#### Supplied records ####

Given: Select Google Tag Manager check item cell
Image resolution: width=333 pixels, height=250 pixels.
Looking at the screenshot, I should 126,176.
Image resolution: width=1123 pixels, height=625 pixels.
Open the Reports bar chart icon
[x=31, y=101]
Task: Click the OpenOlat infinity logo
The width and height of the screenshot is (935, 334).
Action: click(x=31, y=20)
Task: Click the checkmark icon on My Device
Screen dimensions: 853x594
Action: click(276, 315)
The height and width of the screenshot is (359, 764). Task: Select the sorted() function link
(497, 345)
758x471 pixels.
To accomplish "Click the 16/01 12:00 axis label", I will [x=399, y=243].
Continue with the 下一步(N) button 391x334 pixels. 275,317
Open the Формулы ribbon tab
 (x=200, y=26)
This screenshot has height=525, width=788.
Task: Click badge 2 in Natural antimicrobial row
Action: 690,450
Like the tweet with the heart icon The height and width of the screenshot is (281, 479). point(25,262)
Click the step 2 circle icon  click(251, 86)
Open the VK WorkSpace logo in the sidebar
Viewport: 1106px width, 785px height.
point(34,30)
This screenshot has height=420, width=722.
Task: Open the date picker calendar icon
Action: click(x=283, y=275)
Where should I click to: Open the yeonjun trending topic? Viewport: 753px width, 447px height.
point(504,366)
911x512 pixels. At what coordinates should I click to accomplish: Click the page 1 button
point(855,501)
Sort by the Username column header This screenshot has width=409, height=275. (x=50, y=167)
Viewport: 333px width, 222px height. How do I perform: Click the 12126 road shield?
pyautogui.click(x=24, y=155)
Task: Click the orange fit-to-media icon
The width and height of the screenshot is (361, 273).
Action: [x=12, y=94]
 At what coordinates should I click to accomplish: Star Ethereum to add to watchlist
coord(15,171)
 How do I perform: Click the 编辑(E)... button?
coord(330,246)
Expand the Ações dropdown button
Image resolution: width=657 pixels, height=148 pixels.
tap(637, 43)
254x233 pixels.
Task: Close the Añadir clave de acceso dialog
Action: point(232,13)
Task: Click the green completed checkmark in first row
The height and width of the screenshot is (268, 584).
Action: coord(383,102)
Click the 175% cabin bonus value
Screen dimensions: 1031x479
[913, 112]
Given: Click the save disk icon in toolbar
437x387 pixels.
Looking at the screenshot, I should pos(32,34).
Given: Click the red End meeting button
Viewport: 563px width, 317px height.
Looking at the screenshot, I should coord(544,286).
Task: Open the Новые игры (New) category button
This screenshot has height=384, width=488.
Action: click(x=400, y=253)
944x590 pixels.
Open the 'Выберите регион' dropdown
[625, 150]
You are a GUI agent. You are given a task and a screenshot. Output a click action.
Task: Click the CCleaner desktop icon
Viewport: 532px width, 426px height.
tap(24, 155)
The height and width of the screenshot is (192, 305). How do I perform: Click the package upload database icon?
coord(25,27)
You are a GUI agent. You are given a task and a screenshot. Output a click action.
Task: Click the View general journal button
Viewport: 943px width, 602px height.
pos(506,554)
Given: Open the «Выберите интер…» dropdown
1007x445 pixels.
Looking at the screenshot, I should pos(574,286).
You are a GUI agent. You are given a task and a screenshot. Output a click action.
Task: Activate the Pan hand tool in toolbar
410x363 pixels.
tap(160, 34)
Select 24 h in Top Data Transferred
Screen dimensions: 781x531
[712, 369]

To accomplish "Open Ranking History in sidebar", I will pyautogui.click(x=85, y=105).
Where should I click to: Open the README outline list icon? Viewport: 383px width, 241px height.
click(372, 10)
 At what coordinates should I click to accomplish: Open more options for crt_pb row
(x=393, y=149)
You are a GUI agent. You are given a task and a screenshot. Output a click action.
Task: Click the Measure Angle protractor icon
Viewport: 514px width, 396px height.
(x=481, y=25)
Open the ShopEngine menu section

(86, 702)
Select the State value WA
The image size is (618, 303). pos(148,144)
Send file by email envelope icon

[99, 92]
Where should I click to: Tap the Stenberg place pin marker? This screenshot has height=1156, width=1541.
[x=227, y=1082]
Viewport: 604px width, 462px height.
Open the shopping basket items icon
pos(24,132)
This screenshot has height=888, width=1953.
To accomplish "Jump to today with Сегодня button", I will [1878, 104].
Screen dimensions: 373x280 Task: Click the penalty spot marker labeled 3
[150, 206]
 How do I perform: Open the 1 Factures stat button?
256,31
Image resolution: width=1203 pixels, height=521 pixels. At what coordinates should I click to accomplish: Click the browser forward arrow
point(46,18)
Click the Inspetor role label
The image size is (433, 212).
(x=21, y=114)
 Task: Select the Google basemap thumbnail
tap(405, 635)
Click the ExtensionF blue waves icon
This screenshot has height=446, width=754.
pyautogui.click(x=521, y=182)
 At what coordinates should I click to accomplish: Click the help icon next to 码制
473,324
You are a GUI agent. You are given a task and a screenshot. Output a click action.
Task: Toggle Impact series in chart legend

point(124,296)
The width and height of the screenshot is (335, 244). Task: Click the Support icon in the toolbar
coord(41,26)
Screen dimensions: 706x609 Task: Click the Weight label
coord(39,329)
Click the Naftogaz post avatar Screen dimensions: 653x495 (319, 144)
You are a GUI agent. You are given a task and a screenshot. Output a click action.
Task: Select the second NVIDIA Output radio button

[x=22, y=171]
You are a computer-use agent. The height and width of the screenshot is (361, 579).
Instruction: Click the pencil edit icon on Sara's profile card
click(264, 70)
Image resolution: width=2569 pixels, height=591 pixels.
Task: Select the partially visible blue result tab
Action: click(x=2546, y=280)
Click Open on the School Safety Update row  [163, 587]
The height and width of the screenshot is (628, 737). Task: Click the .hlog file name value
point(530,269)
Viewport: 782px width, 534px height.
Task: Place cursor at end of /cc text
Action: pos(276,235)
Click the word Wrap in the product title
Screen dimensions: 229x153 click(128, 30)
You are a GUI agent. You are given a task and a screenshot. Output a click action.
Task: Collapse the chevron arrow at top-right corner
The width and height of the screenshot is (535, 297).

####

What to produce
An exact restatement of all the entries above is needed.

Exercise output
Given: Select Google Tag Manager check item cell
Image resolution: width=333 pixels, height=250 pixels.
Looking at the screenshot, I should 126,176.
Image resolution: width=1123 pixels, height=625 pixels.
Open the Reports bar chart icon
[x=31, y=101]
Task: Click the OpenOlat infinity logo
The width and height of the screenshot is (935, 334).
Action: click(x=31, y=20)
Task: Click the checkmark icon on My Device
Screen dimensions: 853x594
Action: click(276, 315)
The height and width of the screenshot is (359, 764). Task: Select the sorted() function link
(497, 345)
758x471 pixels.
To accomplish "Click the 16/01 12:00 axis label", I will [x=399, y=243].
Continue with the 下一步(N) button 391x334 pixels. 275,317
Open the Формулы ribbon tab
 (x=200, y=26)
This screenshot has height=525, width=788.
Task: Click badge 2 in Natural antimicrobial row
Action: 690,450
Like the tweet with the heart icon The height and width of the screenshot is (281, 479). point(25,262)
Click the step 2 circle icon  click(251, 86)
Open the VK WorkSpace logo in the sidebar
Viewport: 1106px width, 785px height.
point(34,30)
This screenshot has height=420, width=722.
Task: Open the date picker calendar icon
Action: click(x=283, y=275)
Where should I click to: Open the yeonjun trending topic? Viewport: 753px width, 447px height.
point(504,366)
911x512 pixels. At what coordinates should I click to accomplish: Click the page 1 button
point(855,501)
Sort by the Username column header This screenshot has width=409, height=275. (x=50, y=167)
Viewport: 333px width, 222px height. How do I perform: Click the 12126 road shield?
pyautogui.click(x=24, y=155)
Task: Click the orange fit-to-media icon
The width and height of the screenshot is (361, 273).
Action: [x=12, y=94]
 At what coordinates should I click to accomplish: Star Ethereum to add to watchlist
coord(15,171)
 How do I perform: Click the 编辑(E)... button?
coord(330,246)
Expand the Ações dropdown button
Image resolution: width=657 pixels, height=148 pixels.
tap(637, 43)
254x233 pixels.
Task: Close the Añadir clave de acceso dialog
Action: point(232,13)
Task: Click the green completed checkmark in first row
The height and width of the screenshot is (268, 584).
Action: coord(383,102)
Click the 175% cabin bonus value
Screen dimensions: 1031x479
[913, 112]
Given: Click the save disk icon in toolbar
437x387 pixels.
Looking at the screenshot, I should pos(32,34).
Given: Click the red End meeting button
Viewport: 563px width, 317px height.
Looking at the screenshot, I should coord(544,286).
Task: Open the Новые игры (New) category button
This screenshot has height=384, width=488.
Action: click(x=400, y=253)
944x590 pixels.
Open the 'Выберите регион' dropdown
[625, 150]
You are a GUI agent. You are given a task and a screenshot. Output a click action.
Task: Click the CCleaner desktop icon
Viewport: 532px width, 426px height.
tap(24, 155)
The height and width of the screenshot is (192, 305). How do I perform: Click the package upload database icon?
coord(25,27)
You are a GUI agent. You are given a task and a screenshot. Output a click action.
Task: Click the View general journal button
Viewport: 943px width, 602px height.
pos(506,554)
Given: Open the «Выберите интер…» dropdown
1007x445 pixels.
Looking at the screenshot, I should pos(574,286).
You are a GUI agent. You are given a task and a screenshot. Output a click action.
Task: Activate the Pan hand tool in toolbar
410x363 pixels.
tap(160, 34)
Select 24 h in Top Data Transferred
Screen dimensions: 781x531
[712, 369]

To accomplish "Open Ranking History in sidebar", I will pyautogui.click(x=85, y=105).
Where should I click to: Open the README outline list icon? Viewport: 383px width, 241px height.
click(372, 10)
 At what coordinates should I click to accomplish: Open more options for crt_pb row
(x=393, y=149)
You are a GUI agent. You are given a task and a screenshot. Output a click action.
Task: Click the Measure Angle protractor icon
Viewport: 514px width, 396px height.
(x=481, y=25)
Open the ShopEngine menu section

(86, 702)
Select the State value WA
The image size is (618, 303). pos(148,144)
Send file by email envelope icon

[99, 92]
Where should I click to: Tap the Stenberg place pin marker? This screenshot has height=1156, width=1541.
[x=227, y=1082]
Viewport: 604px width, 462px height.
Open the shopping basket items icon
pos(24,132)
This screenshot has height=888, width=1953.
To accomplish "Jump to today with Сегодня button", I will [1878, 104].
Screen dimensions: 373x280 Task: Click the penalty spot marker labeled 3
[150, 206]
 How do I perform: Open the 1 Factures stat button?
256,31
Image resolution: width=1203 pixels, height=521 pixels. At what coordinates should I click to accomplish: Click the browser forward arrow
point(46,18)
Click the Inspetor role label
The image size is (433, 212).
(x=21, y=114)
 Task: Select the Google basemap thumbnail
tap(405, 635)
Click the ExtensionF blue waves icon
This screenshot has height=446, width=754.
pyautogui.click(x=521, y=182)
 At what coordinates should I click to accomplish: Click the help icon next to 码制
473,324
You are a GUI agent. You are given a task and a screenshot. Output a click action.
Task: Toggle Impact series in chart legend

point(124,296)
The width and height of the screenshot is (335, 244). Task: Click the Support icon in the toolbar
coord(41,26)
Screen dimensions: 706x609 Task: Click the Weight label
coord(39,329)
Click the Naftogaz post avatar Screen dimensions: 653x495 (319, 144)
You are a GUI agent. You are given a task and a screenshot. Output a click action.
Task: Select the second NVIDIA Output radio button

[x=22, y=171]
You are a computer-use agent. The height and width of the screenshot is (361, 579).
Instruction: Click the pencil edit icon on Sara's profile card
click(264, 70)
Image resolution: width=2569 pixels, height=591 pixels.
Task: Select the partially visible blue result tab
Action: click(x=2546, y=280)
Click Open on the School Safety Update row  [163, 587]
The height and width of the screenshot is (628, 737). Task: Click the .hlog file name value
point(530,269)
Viewport: 782px width, 534px height.
Task: Place cursor at end of /cc text
Action: pos(276,235)
Click the word Wrap in the product title
Screen dimensions: 229x153 click(128, 30)
You are a GUI agent. You are given a task and a screenshot. Output a click action.
Task: Collapse the chevron arrow at top-right corner
The width and height of the screenshot is (535, 297).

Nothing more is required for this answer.